Mechanism of action of Capreomycin
Capreomycin is an important reserve antibiotic for the treatment of tuberculosis and has been used for this purpose for more than 40 years. It is a naturally produced cyclic polypeptide first isolated in 1959 from Streptomyces capreolus at the Lilly Laboratories in Indiana. Capreomycin consists of four microbiologically active compounds – capreomycin IA, IB, IIA, and IIB – the complete structure of all of which has not been fully elucidated. Capreomycin is often grouped together with the aminoglycosides as they share similar pharmacokinetics and toxicities, but the spectrum of activity of capreomycin is restricted to mycobacteria. For clinical purposes capreomycin is given as the sulfate.
Mechanism of action
The mode of action of capreomycin has not been fully elucidated, but it inhibits bacterial protein synthesis by interacting with the bacterial ribosome in a manner analogous to the aminoglycosides. However, there may also be other targets, and capreomycin appears to have a unique action against stationary-phase mycobacteria.
Capreomycin binding to the 16S ribosomal subunit has recently been shown to require active methylation of two specific ribosomal sites by a bacterially encoded methylase. The inactivation of this methylase gene, tlyA, is one mechanism of acquiring capreomycin resistance, and the absence of tlyA analogs in most nonmycobacterial pathogens may explain why the activity of capreomycin is restricted to mycobacteria.
Use
Capreomycin is a key drug in the treatment of MDR-TB in combination with other second-line drugs to which sensitivity has been demonstrated.
Bioavailability
Absorption of capreomycin from the gastrointestinal tract is minimal and it must be given parenterally (i.m or i.v.). There has been recent interest in developing aerosol delivery systems, but to date there are no reports of success using this route of delivery in human tuberculosis. Peak concentration occurs approximately 1–2 hours after an i.m. injection; the elimination half-life in patients with normal renal function is 4–6 hours.
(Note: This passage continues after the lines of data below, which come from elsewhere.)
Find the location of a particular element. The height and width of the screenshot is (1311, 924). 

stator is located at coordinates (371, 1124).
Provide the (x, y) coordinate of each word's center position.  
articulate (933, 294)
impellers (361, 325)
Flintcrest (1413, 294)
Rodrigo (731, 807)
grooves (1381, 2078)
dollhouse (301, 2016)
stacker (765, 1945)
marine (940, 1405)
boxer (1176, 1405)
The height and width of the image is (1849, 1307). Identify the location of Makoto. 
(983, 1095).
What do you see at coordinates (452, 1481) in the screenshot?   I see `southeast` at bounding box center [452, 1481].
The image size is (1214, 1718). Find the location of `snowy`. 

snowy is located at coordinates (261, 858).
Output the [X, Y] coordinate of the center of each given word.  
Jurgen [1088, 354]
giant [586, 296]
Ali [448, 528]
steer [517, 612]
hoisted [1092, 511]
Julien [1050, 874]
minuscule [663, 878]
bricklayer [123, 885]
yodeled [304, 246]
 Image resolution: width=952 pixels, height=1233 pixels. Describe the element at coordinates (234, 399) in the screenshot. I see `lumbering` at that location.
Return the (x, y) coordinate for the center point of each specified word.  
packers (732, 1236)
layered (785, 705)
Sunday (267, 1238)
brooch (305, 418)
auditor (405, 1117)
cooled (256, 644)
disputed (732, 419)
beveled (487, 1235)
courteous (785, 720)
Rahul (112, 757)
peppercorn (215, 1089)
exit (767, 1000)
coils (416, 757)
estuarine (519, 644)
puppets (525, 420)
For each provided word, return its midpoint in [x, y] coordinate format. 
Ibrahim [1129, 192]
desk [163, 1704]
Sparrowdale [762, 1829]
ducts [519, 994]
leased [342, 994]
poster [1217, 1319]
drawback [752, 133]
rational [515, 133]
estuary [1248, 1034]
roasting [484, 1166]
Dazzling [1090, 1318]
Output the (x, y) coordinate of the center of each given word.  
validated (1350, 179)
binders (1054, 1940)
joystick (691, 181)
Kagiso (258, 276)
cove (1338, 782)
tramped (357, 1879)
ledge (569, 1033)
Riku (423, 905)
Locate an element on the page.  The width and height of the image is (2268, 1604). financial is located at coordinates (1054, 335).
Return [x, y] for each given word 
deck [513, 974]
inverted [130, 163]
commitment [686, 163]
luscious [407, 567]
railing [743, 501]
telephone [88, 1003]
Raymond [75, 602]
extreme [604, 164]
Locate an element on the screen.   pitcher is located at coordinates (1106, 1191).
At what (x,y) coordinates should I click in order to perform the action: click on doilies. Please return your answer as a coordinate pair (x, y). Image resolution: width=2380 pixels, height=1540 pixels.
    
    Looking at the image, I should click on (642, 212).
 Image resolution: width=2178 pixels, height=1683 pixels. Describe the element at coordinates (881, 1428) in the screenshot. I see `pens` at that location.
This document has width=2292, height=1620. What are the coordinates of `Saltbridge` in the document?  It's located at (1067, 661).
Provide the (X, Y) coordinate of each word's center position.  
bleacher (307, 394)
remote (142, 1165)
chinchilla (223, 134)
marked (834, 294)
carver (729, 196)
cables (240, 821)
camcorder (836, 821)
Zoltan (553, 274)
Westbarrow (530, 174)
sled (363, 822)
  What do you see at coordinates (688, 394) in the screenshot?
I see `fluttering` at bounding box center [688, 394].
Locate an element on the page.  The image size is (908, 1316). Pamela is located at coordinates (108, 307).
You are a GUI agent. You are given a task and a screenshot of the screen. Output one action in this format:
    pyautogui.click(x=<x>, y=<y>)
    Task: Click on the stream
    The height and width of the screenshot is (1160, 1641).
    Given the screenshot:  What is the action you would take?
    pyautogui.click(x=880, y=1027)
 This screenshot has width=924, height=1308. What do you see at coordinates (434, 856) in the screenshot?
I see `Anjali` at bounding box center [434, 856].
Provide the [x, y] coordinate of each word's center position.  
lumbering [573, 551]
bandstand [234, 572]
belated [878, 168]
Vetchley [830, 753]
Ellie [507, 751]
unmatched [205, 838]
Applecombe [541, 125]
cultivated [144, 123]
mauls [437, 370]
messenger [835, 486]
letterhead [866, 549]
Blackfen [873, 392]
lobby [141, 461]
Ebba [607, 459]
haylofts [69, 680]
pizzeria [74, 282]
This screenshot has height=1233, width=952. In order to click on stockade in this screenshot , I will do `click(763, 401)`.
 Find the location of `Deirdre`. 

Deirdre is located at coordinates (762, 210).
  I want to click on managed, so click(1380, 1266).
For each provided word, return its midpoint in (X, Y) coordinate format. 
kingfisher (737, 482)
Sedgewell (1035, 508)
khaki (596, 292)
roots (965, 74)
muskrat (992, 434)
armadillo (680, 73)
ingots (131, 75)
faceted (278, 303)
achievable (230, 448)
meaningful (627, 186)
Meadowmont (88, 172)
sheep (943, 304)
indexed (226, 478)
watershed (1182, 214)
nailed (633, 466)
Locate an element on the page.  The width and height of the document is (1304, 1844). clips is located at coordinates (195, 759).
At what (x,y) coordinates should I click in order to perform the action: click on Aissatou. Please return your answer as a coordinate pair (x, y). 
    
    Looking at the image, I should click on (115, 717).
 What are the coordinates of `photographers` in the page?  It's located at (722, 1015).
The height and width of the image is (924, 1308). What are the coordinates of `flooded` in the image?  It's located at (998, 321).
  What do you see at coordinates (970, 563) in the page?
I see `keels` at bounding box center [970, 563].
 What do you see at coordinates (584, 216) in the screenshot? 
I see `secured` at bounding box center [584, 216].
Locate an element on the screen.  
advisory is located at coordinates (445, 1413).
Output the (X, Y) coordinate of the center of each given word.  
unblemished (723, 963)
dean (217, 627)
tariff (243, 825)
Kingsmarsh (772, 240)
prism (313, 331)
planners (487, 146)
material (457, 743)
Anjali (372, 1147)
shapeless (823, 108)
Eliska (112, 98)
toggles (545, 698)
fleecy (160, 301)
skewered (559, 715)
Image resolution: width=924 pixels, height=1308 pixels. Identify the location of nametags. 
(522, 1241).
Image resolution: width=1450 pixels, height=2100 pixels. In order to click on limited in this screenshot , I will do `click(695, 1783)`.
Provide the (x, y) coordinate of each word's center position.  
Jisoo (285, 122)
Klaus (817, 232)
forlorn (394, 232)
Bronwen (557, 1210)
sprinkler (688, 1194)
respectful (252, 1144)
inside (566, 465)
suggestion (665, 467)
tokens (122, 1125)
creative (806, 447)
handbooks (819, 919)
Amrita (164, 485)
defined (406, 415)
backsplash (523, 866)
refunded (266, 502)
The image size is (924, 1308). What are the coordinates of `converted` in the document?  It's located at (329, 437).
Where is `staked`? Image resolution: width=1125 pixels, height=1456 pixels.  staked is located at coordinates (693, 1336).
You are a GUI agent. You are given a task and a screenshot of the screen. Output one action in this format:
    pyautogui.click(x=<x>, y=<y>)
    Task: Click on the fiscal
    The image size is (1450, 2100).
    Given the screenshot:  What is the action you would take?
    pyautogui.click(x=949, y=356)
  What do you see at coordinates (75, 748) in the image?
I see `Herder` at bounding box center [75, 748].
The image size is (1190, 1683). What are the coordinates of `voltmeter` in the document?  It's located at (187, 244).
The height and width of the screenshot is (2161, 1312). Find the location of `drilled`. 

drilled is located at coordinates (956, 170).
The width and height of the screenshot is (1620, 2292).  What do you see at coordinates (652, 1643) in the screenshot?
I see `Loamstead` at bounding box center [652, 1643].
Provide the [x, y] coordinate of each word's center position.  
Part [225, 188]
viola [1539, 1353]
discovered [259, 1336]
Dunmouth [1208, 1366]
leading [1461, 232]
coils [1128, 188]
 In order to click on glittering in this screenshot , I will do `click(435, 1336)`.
Concentration–time curves are similar with i.m. or i.v. administration, but peak serum levels are 30% higher with i.v. administration. Serum levels are low at 24 hours and accumulation is not observed at 30 days in individuals with normal renal function. After a single 1-g intravenous infusion of capreomycin in seven healthy adults, clearance of capreomycin was 5.7371.54 l/kg/h; capreomycin clearance correlated closely with creatinine clearance, and reduced proportionately in patients with renal impairment. Capreomycin clearance is significantly increased with hemodialysis. By analogy with the aminoglycosides, capreomycin is likely to have reduced toxicity and preserved efficacy with intermittent dosing.
Toxicity
The toxicity of capreomycin is similar to that of streptomycin, although it is said that VIIIth nerve damage and allergy are less common and renal impairment more common. Toxicity also appears more likely in the elderly. In one report, 35% of 772 patients treated with capreomycin developed elevated blood urea nitrogen. Other reports suggest that proteinuria is common and that renal impairment may occur in up to 20–25% of patients treated with capreomcyin. There are also case reports of capreomycin causing magnesium and potassium wasting, hypocalcemia, a Bartter'slike syndrome, alkalosis, and secondary hyperaldosteronism via a direct renal tubular toxic effect. A case of fatal toxic nephritis possibly due to capreomycin has been reported.